- _WHAT YOU NEED TO DO_:
Return each line of the listing below that contains the string "heading", matching case exactly.

--- Start ITEMS ---

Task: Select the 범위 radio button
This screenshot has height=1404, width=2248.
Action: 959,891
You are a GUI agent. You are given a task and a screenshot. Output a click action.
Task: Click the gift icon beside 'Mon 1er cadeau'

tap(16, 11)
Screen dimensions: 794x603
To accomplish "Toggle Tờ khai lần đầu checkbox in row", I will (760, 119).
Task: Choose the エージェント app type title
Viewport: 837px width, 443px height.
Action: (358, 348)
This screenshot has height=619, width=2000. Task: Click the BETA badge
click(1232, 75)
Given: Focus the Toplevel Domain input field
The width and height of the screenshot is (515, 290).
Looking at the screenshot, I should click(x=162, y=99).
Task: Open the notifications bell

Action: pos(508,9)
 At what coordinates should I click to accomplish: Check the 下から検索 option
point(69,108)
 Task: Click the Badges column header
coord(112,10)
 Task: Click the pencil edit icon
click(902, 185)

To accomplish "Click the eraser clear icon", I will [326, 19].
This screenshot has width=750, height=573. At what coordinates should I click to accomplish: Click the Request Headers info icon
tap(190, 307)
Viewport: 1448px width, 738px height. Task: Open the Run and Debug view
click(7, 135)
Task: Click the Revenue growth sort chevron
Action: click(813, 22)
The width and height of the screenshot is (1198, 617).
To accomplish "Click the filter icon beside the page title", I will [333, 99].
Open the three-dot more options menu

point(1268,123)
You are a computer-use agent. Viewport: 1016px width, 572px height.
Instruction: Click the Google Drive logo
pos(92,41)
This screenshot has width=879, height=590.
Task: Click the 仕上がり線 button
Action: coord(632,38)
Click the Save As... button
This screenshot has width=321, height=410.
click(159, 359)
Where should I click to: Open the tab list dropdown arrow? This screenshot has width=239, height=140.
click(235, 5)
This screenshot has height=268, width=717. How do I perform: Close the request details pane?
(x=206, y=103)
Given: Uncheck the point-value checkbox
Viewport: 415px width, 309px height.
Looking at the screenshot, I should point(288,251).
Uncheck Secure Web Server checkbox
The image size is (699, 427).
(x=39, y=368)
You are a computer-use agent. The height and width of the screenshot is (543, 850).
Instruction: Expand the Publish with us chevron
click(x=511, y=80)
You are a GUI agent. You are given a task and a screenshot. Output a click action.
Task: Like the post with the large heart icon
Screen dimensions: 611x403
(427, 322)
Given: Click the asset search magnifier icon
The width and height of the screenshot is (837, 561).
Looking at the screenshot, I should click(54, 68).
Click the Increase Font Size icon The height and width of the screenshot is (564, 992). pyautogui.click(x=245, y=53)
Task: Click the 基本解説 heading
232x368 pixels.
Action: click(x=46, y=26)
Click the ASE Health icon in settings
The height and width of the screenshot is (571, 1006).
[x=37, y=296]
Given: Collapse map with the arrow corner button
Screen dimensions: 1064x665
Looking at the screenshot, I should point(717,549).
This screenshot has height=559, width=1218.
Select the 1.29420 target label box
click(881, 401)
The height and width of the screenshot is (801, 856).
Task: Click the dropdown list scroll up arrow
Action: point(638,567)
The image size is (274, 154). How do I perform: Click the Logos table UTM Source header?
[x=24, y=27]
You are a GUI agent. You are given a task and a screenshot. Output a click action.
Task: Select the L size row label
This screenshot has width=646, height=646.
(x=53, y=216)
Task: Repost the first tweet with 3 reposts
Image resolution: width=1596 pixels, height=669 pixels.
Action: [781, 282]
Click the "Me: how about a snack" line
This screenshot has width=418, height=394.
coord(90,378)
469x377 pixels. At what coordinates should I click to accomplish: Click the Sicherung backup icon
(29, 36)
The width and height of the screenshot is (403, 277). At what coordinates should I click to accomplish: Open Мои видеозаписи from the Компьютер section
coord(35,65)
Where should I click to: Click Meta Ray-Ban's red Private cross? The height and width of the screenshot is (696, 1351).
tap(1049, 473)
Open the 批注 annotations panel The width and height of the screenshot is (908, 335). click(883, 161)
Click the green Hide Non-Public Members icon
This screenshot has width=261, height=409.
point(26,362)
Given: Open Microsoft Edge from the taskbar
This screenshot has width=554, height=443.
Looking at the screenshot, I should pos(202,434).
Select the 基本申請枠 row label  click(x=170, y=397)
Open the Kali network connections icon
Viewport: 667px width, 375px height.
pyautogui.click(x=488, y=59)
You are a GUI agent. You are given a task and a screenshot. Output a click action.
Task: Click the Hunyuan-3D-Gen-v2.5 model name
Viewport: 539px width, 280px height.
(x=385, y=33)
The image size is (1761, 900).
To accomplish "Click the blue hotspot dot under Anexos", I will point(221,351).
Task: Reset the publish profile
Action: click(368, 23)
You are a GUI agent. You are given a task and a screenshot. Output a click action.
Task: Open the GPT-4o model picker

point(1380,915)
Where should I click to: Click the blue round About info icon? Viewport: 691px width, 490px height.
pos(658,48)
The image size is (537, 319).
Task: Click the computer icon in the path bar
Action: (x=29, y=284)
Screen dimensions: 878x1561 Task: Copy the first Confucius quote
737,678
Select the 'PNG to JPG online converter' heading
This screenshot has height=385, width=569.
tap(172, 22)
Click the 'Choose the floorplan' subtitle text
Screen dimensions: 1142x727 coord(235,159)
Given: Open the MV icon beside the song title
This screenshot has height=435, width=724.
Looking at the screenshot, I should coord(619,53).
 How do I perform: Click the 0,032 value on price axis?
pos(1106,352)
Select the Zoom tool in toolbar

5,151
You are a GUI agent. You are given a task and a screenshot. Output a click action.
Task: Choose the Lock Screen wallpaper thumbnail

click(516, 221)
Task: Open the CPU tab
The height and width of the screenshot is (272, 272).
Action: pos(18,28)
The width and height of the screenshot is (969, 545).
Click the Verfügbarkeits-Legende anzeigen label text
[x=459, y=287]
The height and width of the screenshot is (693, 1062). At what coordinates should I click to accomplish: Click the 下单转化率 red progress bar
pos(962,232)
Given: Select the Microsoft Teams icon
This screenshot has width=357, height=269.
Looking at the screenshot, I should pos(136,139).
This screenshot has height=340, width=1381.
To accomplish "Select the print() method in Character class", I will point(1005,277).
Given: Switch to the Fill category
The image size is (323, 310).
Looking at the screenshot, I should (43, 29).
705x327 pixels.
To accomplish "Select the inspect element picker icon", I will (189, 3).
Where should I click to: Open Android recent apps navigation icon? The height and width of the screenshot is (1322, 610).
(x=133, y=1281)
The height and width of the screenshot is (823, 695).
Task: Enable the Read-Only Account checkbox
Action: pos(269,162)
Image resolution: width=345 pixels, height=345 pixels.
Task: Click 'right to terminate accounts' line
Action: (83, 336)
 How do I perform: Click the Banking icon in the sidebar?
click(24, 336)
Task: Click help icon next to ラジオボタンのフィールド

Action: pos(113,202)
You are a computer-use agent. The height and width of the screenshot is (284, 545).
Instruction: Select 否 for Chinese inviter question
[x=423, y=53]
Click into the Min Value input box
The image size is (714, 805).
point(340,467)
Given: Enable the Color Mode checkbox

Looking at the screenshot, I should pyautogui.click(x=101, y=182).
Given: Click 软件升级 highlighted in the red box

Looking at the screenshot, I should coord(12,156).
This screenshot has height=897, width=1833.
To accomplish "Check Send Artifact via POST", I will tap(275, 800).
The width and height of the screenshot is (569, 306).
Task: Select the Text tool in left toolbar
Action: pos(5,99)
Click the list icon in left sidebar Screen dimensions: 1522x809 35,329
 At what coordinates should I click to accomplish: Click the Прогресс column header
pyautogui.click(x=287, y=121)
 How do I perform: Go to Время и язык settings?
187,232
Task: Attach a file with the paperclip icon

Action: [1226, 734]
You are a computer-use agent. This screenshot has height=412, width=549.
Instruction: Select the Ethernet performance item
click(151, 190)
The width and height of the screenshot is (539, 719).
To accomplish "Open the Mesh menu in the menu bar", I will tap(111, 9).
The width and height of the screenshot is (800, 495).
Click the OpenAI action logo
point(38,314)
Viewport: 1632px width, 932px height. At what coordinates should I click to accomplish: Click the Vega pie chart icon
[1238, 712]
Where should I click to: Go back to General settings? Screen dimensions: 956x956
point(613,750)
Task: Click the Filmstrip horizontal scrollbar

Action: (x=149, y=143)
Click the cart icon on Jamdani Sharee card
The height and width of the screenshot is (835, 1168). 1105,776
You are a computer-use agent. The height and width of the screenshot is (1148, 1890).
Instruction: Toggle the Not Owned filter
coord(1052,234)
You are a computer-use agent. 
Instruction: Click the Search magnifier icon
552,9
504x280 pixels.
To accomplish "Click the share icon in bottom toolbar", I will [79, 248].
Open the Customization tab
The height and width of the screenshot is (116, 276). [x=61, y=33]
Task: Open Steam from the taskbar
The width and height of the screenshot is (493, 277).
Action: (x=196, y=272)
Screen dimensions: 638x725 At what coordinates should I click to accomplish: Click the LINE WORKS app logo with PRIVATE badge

--- End ITEMS ---

- _EXERCISE OUTPUT_:
Task: Click the 基本解説 heading
Select the 'PNG to JPG online converter' heading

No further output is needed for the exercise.